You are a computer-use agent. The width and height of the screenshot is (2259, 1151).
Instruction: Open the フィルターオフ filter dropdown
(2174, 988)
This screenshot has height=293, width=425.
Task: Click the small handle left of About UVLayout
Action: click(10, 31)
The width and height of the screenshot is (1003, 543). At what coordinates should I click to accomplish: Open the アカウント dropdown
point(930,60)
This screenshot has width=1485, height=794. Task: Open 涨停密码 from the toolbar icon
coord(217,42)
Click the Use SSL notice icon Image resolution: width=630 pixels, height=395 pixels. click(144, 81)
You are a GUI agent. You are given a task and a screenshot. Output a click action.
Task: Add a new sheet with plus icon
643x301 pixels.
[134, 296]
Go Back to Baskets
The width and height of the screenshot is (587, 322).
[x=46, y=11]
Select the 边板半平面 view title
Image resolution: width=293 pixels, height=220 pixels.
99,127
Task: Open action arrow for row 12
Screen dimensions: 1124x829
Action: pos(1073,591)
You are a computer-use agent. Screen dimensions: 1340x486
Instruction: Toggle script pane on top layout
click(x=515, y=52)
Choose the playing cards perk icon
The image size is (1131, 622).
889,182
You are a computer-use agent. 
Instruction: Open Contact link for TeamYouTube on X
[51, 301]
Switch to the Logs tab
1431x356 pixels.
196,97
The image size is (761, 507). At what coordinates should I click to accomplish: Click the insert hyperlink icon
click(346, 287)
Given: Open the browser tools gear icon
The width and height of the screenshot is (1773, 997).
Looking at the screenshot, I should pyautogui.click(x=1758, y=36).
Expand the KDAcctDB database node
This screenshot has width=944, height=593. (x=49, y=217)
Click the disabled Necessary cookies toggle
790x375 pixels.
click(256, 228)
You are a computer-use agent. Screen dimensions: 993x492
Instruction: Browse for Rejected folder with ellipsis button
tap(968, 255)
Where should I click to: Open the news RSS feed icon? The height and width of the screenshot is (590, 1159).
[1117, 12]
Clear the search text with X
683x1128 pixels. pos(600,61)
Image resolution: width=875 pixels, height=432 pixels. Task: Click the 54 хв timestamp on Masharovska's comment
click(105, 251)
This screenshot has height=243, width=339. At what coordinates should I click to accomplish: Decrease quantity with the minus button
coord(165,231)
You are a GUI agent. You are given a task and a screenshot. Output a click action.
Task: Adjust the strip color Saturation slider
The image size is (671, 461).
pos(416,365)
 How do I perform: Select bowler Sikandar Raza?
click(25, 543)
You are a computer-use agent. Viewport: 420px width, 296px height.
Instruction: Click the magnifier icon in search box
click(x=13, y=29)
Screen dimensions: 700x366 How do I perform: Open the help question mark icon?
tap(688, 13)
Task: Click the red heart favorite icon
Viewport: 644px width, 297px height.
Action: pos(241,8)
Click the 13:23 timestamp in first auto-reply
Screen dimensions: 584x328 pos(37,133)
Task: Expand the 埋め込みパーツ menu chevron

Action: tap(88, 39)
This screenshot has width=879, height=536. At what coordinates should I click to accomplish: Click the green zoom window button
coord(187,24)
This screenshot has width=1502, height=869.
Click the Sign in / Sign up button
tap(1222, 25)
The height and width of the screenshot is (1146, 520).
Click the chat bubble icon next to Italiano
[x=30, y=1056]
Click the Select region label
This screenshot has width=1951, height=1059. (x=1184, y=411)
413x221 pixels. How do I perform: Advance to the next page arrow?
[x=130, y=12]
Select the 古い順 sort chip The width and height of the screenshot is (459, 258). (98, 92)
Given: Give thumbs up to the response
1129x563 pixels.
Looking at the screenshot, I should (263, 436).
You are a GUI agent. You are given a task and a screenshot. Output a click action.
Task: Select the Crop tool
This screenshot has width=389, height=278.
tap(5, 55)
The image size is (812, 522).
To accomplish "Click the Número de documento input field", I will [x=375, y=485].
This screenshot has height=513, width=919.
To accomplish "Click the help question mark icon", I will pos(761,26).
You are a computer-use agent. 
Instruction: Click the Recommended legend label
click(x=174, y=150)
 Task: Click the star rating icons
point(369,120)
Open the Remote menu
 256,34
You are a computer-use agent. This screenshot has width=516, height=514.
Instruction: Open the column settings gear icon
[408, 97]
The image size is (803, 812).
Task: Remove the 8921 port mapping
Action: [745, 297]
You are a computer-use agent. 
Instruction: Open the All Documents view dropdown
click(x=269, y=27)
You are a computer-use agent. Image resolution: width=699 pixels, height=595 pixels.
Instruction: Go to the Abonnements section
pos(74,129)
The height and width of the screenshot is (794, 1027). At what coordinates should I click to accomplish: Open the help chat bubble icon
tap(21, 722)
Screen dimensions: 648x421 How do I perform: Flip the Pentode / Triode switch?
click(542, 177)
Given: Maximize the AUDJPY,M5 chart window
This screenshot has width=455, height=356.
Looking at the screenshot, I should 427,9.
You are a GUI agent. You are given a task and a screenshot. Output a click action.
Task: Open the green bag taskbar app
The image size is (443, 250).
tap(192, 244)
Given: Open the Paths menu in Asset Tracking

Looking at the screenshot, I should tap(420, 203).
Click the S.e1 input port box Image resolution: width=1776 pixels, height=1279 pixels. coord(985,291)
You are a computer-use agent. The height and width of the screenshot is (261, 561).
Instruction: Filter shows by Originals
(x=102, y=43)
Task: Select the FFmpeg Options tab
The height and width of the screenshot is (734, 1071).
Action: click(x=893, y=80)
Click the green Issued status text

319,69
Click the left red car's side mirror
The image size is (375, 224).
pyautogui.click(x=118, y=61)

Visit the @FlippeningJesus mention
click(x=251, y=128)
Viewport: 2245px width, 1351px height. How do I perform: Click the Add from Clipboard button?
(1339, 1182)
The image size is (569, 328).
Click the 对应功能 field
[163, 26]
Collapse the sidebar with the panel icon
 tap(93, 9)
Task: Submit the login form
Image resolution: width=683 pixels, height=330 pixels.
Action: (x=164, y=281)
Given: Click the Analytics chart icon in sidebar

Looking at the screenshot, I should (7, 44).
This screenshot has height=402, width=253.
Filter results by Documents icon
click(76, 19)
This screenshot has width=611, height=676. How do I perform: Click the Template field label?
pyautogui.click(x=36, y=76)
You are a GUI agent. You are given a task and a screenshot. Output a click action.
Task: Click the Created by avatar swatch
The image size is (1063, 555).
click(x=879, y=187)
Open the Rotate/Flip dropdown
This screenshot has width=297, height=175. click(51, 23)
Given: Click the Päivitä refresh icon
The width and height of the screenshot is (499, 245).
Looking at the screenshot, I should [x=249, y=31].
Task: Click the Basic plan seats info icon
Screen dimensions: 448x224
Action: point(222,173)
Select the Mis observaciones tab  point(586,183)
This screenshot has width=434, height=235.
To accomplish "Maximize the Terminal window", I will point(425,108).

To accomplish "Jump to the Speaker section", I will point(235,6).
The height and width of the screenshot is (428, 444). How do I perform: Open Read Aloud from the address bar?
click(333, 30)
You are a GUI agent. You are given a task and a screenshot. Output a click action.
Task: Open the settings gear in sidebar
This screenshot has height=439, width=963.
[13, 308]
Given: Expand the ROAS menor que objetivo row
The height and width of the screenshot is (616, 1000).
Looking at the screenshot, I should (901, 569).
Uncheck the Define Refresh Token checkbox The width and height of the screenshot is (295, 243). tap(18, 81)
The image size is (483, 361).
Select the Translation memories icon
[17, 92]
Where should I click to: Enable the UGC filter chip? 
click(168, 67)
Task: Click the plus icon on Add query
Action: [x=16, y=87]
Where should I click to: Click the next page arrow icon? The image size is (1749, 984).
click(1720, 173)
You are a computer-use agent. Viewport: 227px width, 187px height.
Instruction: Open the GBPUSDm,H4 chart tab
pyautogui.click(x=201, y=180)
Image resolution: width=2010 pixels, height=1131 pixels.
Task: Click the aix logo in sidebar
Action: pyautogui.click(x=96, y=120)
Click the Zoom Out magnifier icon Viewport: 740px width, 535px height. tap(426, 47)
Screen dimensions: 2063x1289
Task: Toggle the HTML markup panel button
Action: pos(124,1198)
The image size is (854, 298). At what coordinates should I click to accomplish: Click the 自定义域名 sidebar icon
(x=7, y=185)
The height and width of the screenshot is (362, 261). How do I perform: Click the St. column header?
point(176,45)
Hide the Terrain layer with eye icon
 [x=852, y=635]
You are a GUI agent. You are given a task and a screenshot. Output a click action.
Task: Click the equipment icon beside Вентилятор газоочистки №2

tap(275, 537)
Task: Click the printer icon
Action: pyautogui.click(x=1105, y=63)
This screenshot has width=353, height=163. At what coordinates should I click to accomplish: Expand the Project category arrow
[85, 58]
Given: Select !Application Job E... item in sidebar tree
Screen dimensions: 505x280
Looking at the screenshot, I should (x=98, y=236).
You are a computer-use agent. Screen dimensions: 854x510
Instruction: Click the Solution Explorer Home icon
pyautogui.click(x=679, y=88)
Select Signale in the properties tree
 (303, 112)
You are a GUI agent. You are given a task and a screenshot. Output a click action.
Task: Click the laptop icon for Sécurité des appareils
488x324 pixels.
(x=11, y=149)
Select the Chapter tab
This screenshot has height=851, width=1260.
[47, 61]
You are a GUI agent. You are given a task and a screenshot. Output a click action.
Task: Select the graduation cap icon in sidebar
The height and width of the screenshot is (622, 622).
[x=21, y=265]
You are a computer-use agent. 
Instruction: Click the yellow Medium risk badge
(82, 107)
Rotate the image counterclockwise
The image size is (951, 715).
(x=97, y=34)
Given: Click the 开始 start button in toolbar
---------------
◆ Task objective
Count the lines in the items above that contain the word "window". Reply with the number alone.

◆ Problem solution
3